#### Given request:
Copy the material without any changes, starting at its first line and ending at the line that contains "click(x=805, y=23)".

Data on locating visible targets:
----------------------------------------
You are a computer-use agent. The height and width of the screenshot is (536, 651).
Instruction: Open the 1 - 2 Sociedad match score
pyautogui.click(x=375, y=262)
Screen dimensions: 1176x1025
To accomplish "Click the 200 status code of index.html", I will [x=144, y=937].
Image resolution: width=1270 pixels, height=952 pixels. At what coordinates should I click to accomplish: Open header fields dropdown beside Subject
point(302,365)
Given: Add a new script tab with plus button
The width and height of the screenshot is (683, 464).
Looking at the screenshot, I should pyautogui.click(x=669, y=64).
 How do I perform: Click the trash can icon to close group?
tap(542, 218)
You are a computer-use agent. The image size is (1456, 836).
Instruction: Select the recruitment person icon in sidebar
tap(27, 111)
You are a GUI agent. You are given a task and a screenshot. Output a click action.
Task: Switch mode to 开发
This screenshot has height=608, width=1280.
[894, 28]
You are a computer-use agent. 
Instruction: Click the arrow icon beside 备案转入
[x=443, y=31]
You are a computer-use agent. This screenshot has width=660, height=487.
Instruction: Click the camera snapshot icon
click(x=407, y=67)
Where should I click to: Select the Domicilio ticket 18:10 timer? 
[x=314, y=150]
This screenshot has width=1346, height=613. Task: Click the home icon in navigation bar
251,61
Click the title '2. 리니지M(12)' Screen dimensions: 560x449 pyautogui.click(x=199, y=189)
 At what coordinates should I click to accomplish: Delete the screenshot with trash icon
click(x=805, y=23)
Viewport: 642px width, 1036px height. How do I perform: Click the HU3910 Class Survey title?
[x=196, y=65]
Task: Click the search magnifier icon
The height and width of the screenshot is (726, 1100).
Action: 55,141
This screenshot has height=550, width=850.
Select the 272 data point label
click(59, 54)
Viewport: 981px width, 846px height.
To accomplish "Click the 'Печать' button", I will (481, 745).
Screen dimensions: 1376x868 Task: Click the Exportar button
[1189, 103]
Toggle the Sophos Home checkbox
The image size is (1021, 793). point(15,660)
----------------------------------------
#### Result of the task:
You are a computer-use agent. The height and width of the screenshot is (536, 651).
Instruction: Open the 1 - 2 Sociedad match score
pyautogui.click(x=375, y=262)
Screen dimensions: 1176x1025
To accomplish "Click the 200 status code of index.html", I will [x=144, y=937].
Image resolution: width=1270 pixels, height=952 pixels. At what coordinates should I click to accomplish: Open header fields dropdown beside Subject
point(302,365)
Given: Add a new script tab with plus button
The width and height of the screenshot is (683, 464).
Looking at the screenshot, I should pyautogui.click(x=669, y=64).
 How do I perform: Click the trash can icon to close group?
tap(542, 218)
You are a computer-use agent. The image size is (1456, 836).
Instruction: Select the recruitment person icon in sidebar
tap(27, 111)
You are a GUI agent. You are given a task and a screenshot. Output a click action.
Task: Switch mode to 开发
This screenshot has height=608, width=1280.
[894, 28]
You are a computer-use agent. 
Instruction: Click the arrow icon beside 备案转入
[x=443, y=31]
You are a computer-use agent. This screenshot has width=660, height=487.
Instruction: Click the camera snapshot icon
click(x=407, y=67)
Where should I click to: Select the Domicilio ticket 18:10 timer? 
[x=314, y=150]
This screenshot has width=1346, height=613. Task: Click the home icon in navigation bar
251,61
Click the title '2. 리니지M(12)' Screen dimensions: 560x449 pyautogui.click(x=199, y=189)
 At what coordinates should I click to accomplish: Delete the screenshot with trash icon
click(x=805, y=23)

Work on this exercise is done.